Passage >>
*-*-*
OMEGA BRUSH SERIES 1053

These large bristle brushes are very reasonably priced and ideal for big expressive mark-making in oils! It’s crucial when you want to increase your scale that mark-making scale comes with you.

https://parkersartsupplies.com/collections/omega/products/omega-brush-series-1053?variant=32271280144449

 


Papers & Pads

I’m always on the lookout for good water media options for process work, something I talk about with you often. It’s good to have a range of qualities - from the cheapest cartridge paper for absolute non-precious gestures, to some of these options below which can either hold there own, or be the best available.

Art Spectrum Draw and Wash Pad 210gsm: Smooth (A5, A4 & A3 - 30 sheets)

For those looking for cheaper water media options these Art Spectrum pads are great. They’ll buckle a bit, but still wonderful for process work and studies. Also available in a Textured version.

https://parkersartsupplies.com/collections/art-spectrum-watercolour-pads/products/as-draw-and-wash-pad-210gsm-smooth

 

Saunders Waterford 300gsm Watercolour Paper - 10 Pack, 560x760mm

Along with Arches, one of the best watercolour papers, available in Hot Pressed, Cold Pressed and Rough. Slightly softer than Arches and generally my preference. Also comes in standard or High White. This is the standard watercolour sheet size of 560x760mm, and can be easily halved or quartered for a premium quality water media paper. The best way to buy them is in the 10 Pack.
*-*-*
Provided material >>
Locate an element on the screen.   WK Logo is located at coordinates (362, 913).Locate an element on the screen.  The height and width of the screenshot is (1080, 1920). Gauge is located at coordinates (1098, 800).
*-*-*
Exercise tasks >>
**a)** Reproduce word for word the part of the art supply recommendations that opens with the words containing "Papers & Pads" and closes with "- 30 sheets)".
**b)** Continue the art supply recommendations, starting after their final sentence.

Expected answers >>
**a)**
Papers & Pads

I’m always on the lookout for good water media options for process work, something I talk about with you often. It’s good to have a range of qualities - from the cheapest cartridge paper for absolute non-precious gestures, to some of these options below which can either hold there own, or be the best available.

Art Spectrum Draw and Wash Pad 210gsm: Smooth (A5, A4 & A3 - 30 sheets)

**b)**
The 190gsm version could be useful too, and a bit cheaper if you accept the buckling.

https://parkersartsupplies.com/products/pack-saunders-waterford-300-gsm

 

Saunders Waterford 300gsm Watercolour Rolls - 1.5x10m

For something truly spectacular, you could try one of these very large rolls, which can be easily cut into smaller pieces for convenience, and will mean you’ve always got plenty of paper on hand. Made in Hot Pressed, Cold Pressed and Rough, but supply is usually limited.

https://parkersartsupplies.com/products/saunders-waterford-roll-300-gsm

https://thesydneyartstore.com.au/collections/saunders/products/saunders-waterford-300gsm-watercolour-rolls

 

Oil Paints

You’ll all have your favourites, and even favourite colours from different ranges. I tend to use a mix of Old Holland, Michael Harding, Wallace Seymour and Art Spectrum.

You’ll also know that my key range (with an historical understanding of all genres) is Titanium White, Ivory Black, Ultramarine Blue, Yellow Ochre, Indian Red, Burnt Umber, Alizarin Crimson, Cadmium Red, Cadmium Yellow Light, Phthalo Blue and Phthalo Green.

To these I add personal favourites, and colours that can’t be achieved any other way, some of which I refer to often and will list below.

 

Old Holland Oil Colours

One of the best, and my favourite for many of my colours - but never use their Titanium White!

Indian Red is called Persian Red in this range.

https://parkersartsupplies.com/collections/old-holland-classic-oil-colour

https://www.oldholland.com/oil-colours/

 


Michael Harding Artist Oil Colours

Many of my favourite colours are in this range, including Quinacridone Rose and the famous Deep Purple (Dioxazine), their Phthalos are wonderful, and this is a more economical option for Magenta.

https://parkersartsupplies.com/collections/michael-harding-handmade-oil-colour

https://www.michaelharding.co.uk/oil-colours/

Michale Harding Quinacridone Rose

When mixing with Titanium White for body colour, it’s the only thing that comes close to achieving Hot Pink! Even more intense when glazing.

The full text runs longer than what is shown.